John Mangan tries to explain himself to police in 1972
John Mangan tries to explain himself to police in 1972

The strategy for disrupting the Olympic race involved splitting the riders into two groups. They sent four of the seven to the start of the race, where they casually mingled with the other competitors, hoping not to be noticed. When the race began their aim was to remain in it for as long as possible competing against the official riders.

The three other riders were instructed to hide in a stand of trees further out the race route and join the four starters as the peloton passed their position.

It was simple enough, but the Irish protest was not without an element of farce. On race day, the three riders positioned themselves in the trees and the nominated four went to the start line at Grunwald. The ones at the race start arrived to find that none of the expected 163 starters from 48 nations were there. The place was deserted.

So low-key and removed had the team been while holed up at 49 Implerstrasse that they had not heard the unfolding news and the declared 24-hour period of mourning for the victims of the previous Tuesday’s attack, and the killing of six Israeli coaches and five athletes. The International Olympic Committee (IOC) had refused to cancel the games but they had called for a day of mourning. The road race had been deferred for 24 hours until September 7th at 10am local time.

The Irish Times report of more than 50 years ago described the general confusion.

“The protesters, unaware of the change in schedule, took up their places in the ditch at 7am on the Wednesday and hid there for some four hours until the harsh truth began to dawn that their sabotage operation had gone astray,” it said.

Although the NCA riders insisted they were briefed to keep the protest peaceful, the account in The Irish Times described scuffles breaking out at the start of the race the following day as leaflets were distributed protesting against the British occupation in Ireland.
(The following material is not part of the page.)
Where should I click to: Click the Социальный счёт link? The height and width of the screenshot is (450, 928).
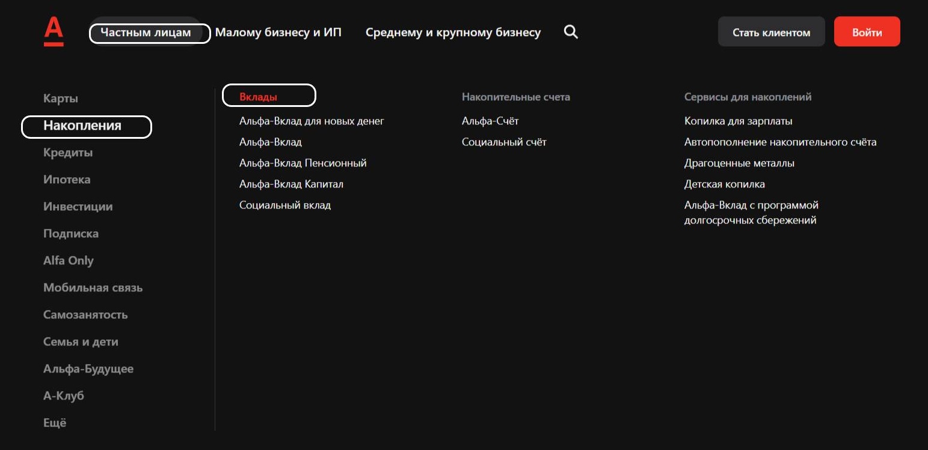click(x=504, y=142)
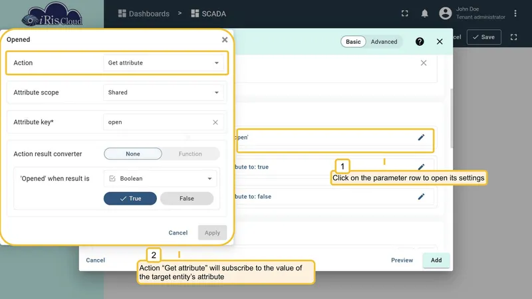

But one of the cyclists, Pat Healy, avoided detection.

The report continues: “Four cyclists, Gabriel Howard, Pat Healy, TP Reilly and a Belfast rider who refused to be named, went to the line in white singlets, emblazoned with a Tricolour band.
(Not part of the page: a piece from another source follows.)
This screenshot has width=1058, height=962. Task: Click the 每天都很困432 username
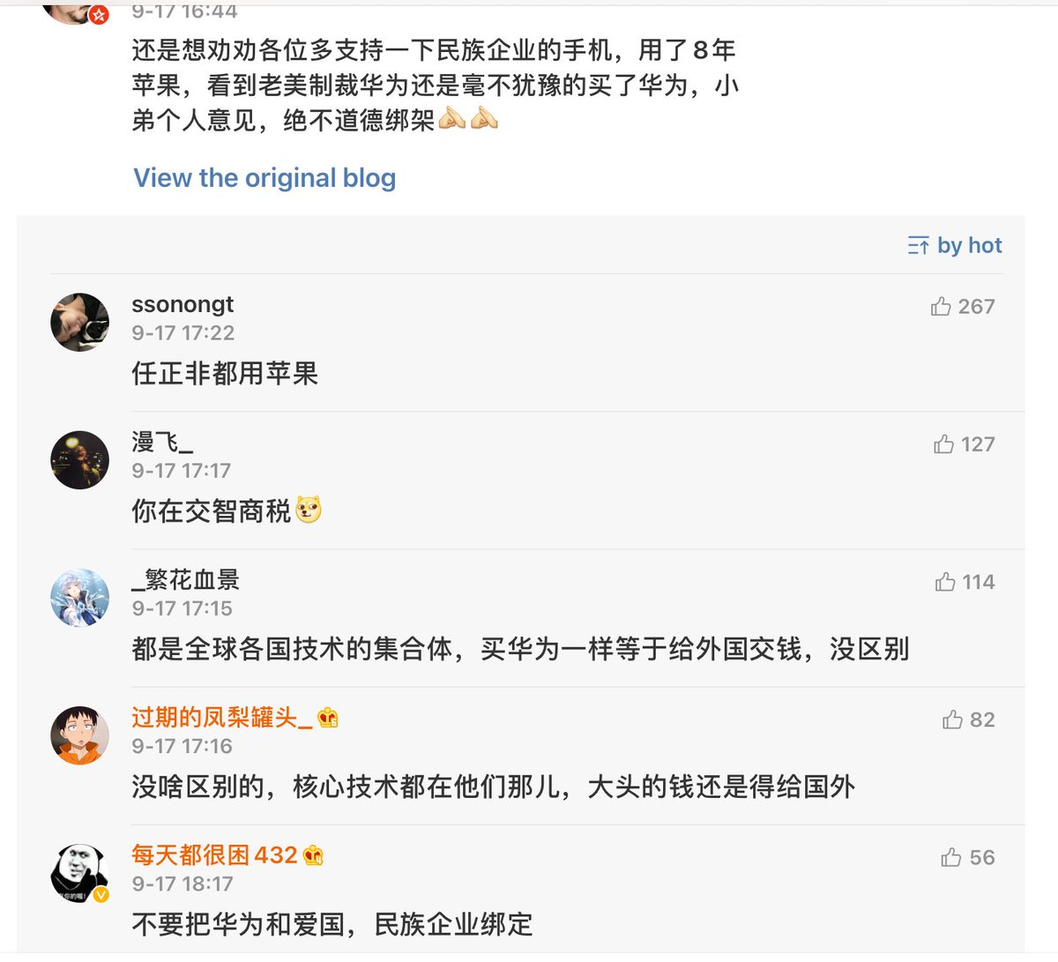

“Further down the road, three more protesters, John Mangan, Batty Flynn and another Belfast man, who had hidden in a ditch since 7.00am, joined the race as it passed and Flynn caused absolute consternation by catching the main group and leading them, opening up a 10-yard lead.
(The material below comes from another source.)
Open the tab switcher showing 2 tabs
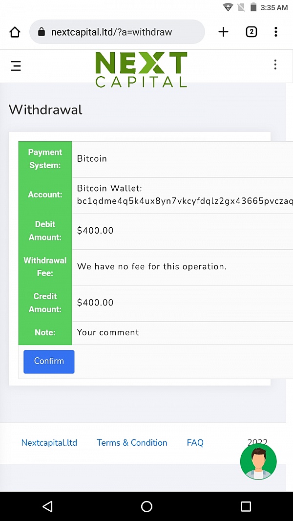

A contemporary report in the European press about the cyclists' protest
A contemporary report in the European press about the cyclists' protest

“An unnumbered competitor was scarcely designed to ease the problems of either commentators or race officials and within another five miles, the Kerryman [Flynn] was taken forcibly out of the field by police on motorcycles. For the next two laps we had the bizarre spectacle of two Irish teams in the race.”

Mangan takes up the story: “I joined the Olympics maybe four or five miles out the road. I attacked. I led the Olympics for a good few miles and the only fella who was able to stay with me was the Russian.”

The protest did gain international attention. But it also had devastating consequences for the official Team Ireland riders, particularly Teggart, who became involved in a heated row with Mangan. It resulted in Teggart falling from his bike and it ended his international career.

“He had his view, I had my view,” said Mangan. “We talked about it in the future. He was a nice man. We made our peace. I think the poor man died a year or two later. It would have been better if it ended another way.

“He could have finished his race and I could have finished my race.”

One of the Belfast riders, 19-year-old Brian Holmes, was arrested shortly after returning home and spent three years in Long Kesh. In a 2020 interview with the Irish News he said he had no regrets about his place in Olympic history.

“It took a while after that for Irish cycling to become one,” he said. “I have no regrets. I would do the same thing in the morning. We were condemned for bringing politics into sport. It was okay for a big nation to protest, for example Maggie Thatcher refusing to send athletes to Russia in 1980.”

Cycling Ireland now represents cyclists on the island of Ireland with members able to opt for their preferred nationality, preserving political and cultural identities.